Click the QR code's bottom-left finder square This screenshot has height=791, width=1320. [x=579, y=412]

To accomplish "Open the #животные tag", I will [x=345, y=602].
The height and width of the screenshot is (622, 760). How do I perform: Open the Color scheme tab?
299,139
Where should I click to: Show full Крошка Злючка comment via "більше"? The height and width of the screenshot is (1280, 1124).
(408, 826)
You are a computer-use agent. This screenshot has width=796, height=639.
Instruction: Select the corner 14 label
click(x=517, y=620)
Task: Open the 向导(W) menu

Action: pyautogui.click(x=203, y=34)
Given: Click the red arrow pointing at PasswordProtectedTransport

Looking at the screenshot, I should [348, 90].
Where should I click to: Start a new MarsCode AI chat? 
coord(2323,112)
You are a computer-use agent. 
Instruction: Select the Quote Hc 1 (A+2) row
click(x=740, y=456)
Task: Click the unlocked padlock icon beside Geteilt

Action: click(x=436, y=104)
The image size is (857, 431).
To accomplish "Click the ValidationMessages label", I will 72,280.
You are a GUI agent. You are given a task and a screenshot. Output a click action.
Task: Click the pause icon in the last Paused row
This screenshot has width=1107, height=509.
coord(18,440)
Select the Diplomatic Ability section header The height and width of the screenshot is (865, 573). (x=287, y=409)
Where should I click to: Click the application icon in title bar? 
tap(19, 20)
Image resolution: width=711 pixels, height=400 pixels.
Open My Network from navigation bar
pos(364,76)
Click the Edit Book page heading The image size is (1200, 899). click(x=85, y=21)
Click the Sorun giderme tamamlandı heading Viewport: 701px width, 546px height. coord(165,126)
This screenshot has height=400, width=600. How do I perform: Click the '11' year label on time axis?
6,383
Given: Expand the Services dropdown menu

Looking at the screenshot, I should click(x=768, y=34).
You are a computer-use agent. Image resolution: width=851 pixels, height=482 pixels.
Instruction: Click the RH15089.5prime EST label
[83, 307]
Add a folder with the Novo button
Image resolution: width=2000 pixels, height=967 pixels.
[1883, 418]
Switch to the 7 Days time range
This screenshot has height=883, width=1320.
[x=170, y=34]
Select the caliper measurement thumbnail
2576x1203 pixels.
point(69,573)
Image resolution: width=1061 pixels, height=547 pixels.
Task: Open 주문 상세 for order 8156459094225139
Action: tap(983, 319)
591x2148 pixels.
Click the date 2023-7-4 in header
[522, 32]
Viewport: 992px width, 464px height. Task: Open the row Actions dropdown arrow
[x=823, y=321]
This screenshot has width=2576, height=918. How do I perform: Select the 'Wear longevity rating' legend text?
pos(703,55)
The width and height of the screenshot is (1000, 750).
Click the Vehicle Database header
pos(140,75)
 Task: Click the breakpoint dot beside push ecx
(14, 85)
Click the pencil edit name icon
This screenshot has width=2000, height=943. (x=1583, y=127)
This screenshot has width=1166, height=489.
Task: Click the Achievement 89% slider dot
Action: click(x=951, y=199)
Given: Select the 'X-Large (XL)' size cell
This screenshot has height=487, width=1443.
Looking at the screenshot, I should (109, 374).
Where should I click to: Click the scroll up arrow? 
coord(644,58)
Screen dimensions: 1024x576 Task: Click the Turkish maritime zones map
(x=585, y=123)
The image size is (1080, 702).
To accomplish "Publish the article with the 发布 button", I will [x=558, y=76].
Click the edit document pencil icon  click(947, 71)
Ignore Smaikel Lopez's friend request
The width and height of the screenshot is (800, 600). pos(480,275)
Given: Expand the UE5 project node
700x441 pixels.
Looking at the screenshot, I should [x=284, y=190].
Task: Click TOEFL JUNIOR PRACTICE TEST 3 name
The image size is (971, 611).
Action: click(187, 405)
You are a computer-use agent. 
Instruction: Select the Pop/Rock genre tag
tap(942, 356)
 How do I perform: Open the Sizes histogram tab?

════════

* What to produce
Recast the entries above, from the line containing "Image resolution: width=711" through the line containing "Action: tap(983, 319)", both included, as a JSON list of strings. Give one string per line and leave out blank lines.

* Solution to this problem
[
  "Image resolution: width=711 pixels, height=400 pixels.",
  "Open My Network from navigation bar",
  "pos(364,76)",
  "Click the Edit Book page heading The image size is (1200, 899). click(x=85, y=21)",
  "Click the Sorun giderme tamamlandı heading Viewport: 701px width, 546px height. coord(165,126)",
  "This screenshot has height=400, width=600. How do I perform: Click the '11' year label on time axis?",
  "6,383",
  "Given: Expand the Services dropdown menu",
  "Looking at the screenshot, I should click(x=768, y=34).",
  "You are a computer-use agent. Image resolution: width=851 pixels, height=482 pixels.",
  "Instruction: Click the RH15089.5prime EST label",
  "[83, 307]",
  "Add a folder with the Novo button",
  "Image resolution: width=2000 pixels, height=967 pixels.",
  "[1883, 418]",
  "Switch to the 7 Days time range",
  "This screenshot has height=883, width=1320.",
  "[x=170, y=34]",
  "Select the caliper measurement thumbnail",
  "2576x1203 pixels.",
  "point(69,573)",
  "Image resolution: width=1061 pixels, height=547 pixels.",
  "Task: Open 주문 상세 for order 8156459094225139",
  "Action: tap(983, 319)"
]